> _ページの抜粋_
-*-

タラヨウの枝先が折れて落ちていました。拾い上げると意外に重いです。濃い緑色の葉は大きくて分厚く,縁には鋭い鋸刃のような棘が並んでいます。赤い実がトウモロコシのようにぎっしりとついていました。一部の実は黒く変色して少ししぼんでいます。

タラヨウ
タラヨウ[ in南禅寺風呂山町 on2023/1/24 ]

タラヨウの葉裏は傷をつけると黒く変色するので,尖ったもので字を書くことができます。

タラヨウ(葉表)
タラヨウ(葉表)[ in南禅寺風呂山町 on2023/1/24 ]
タラヨウ(葉裏)
タラヨウ(葉裏)[ in南禅寺風呂山町 on2023/1/24 ]

実の頭には円盤状になった柱頭の名残が,お尻には宿存性の萼があります。

タラヨウ(果実)
タラヨウ(果実)[ in南禅寺風呂山町 on2023/1/24 ]
タラヨウ(果実)
タラヨウ(果実)[ in南禅寺風呂山町 on2023/1/24 ]
タラヨウ(果実)
タラヨウ(果実)[ in南禅寺風呂山町 on2023/1/24 ]

実の中には種子が4個入っていました。

タラヨウ(果実断面)
タラヨウ(果実断面)[ in南禅寺風呂山町 on2023/1/24 ]
タラヨウ(種子)
タラヨウ(種子)[ in南禅寺風呂山町 on2023/1/24 ]

タラヨウは雌雄異株。
花は春に咲きます。これは雄花。

タラヨウ(雄花)
タラヨウ(雄花)[ in南禅寺風呂山町 on2018/4/23 ]

これは雌花です。

タラヨウ(雌花)
タラヨウ(雌花)[ in南禅寺風呂山町 on2018/5/2 ]

『牧野新日本植物図鑑』(1961年)には,タラヨウについて次のように書いてありました。

1427. たらよう(もんつきしば,のこぎりしば) 〔もちのき科〕
  Ilex latifolia Thunb.

-*-

> _課題の説明_
上のタラヨウの文章から、「花は春に咲きます。これは雄花。」から「Ilex latifolia Thunb.」までを、「Ilex latifolia Thunb.」も含めて一字も変えずに書き写してください。

-*-

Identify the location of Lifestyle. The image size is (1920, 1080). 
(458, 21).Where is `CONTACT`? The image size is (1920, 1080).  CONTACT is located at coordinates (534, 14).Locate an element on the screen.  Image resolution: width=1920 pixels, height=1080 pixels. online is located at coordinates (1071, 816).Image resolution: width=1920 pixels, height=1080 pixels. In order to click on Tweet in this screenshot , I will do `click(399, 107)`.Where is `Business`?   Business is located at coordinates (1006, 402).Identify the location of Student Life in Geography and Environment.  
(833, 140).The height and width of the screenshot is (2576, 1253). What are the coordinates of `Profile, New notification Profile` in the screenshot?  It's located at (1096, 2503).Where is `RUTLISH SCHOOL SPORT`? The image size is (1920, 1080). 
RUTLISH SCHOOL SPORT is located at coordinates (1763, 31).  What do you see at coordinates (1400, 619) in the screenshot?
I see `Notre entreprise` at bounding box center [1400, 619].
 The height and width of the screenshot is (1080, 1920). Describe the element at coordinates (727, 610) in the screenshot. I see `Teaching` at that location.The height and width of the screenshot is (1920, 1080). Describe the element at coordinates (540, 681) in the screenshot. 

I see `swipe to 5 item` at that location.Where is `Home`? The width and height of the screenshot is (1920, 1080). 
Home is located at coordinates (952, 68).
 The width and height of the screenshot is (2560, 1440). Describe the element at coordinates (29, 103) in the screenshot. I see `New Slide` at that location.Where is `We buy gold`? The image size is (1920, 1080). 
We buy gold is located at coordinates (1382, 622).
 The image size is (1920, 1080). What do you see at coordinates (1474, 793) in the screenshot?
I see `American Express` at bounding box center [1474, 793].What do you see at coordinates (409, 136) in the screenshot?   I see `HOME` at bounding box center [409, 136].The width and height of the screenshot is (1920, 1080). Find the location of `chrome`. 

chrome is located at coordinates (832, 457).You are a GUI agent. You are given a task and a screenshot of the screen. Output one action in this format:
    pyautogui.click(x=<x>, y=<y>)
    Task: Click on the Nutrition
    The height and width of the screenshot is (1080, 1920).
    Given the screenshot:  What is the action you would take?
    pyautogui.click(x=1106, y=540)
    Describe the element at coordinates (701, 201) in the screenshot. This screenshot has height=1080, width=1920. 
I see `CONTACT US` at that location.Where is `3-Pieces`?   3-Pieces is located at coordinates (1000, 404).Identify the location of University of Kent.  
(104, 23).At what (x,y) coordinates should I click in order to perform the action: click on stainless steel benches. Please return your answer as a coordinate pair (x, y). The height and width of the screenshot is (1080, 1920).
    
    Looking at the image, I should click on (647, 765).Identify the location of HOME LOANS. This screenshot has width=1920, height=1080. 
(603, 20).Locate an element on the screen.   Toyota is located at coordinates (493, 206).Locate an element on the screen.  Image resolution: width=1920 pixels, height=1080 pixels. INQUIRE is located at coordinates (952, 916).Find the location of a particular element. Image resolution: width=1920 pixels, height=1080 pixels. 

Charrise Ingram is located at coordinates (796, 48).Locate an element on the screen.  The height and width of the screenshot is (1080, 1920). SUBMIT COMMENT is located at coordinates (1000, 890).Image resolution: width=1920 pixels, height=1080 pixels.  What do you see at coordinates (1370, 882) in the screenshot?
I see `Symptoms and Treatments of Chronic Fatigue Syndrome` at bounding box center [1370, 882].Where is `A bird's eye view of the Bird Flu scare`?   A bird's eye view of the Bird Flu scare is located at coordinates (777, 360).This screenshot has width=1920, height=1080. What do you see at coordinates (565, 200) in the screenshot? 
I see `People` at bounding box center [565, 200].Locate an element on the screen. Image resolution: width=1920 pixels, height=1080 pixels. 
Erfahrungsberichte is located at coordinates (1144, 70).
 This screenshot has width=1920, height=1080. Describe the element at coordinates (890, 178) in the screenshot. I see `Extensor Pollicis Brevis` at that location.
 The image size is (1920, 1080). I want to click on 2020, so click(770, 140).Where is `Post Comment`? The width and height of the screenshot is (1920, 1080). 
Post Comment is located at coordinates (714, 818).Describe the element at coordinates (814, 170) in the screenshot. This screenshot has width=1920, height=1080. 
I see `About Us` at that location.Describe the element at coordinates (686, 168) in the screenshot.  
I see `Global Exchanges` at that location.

-*-

> _解答例_
花は春に咲きます。これは雄花。

タラヨウ(雄花)
タラヨウ(雄花)[ in南禅寺風呂山町 on2018/4/23 ]

これは雌花です。

タラヨウ(雌花)
タラヨウ(雌花)[ in南禅寺風呂山町 on2018/5/2 ]

『牧野新日本植物図鑑』(1961年)には,タラヨウについて次のように書いてありました。

1427. たらよう(もんつきしば,のこぎりしば) 〔もちのき科〕
  Ilex latifolia Thunb.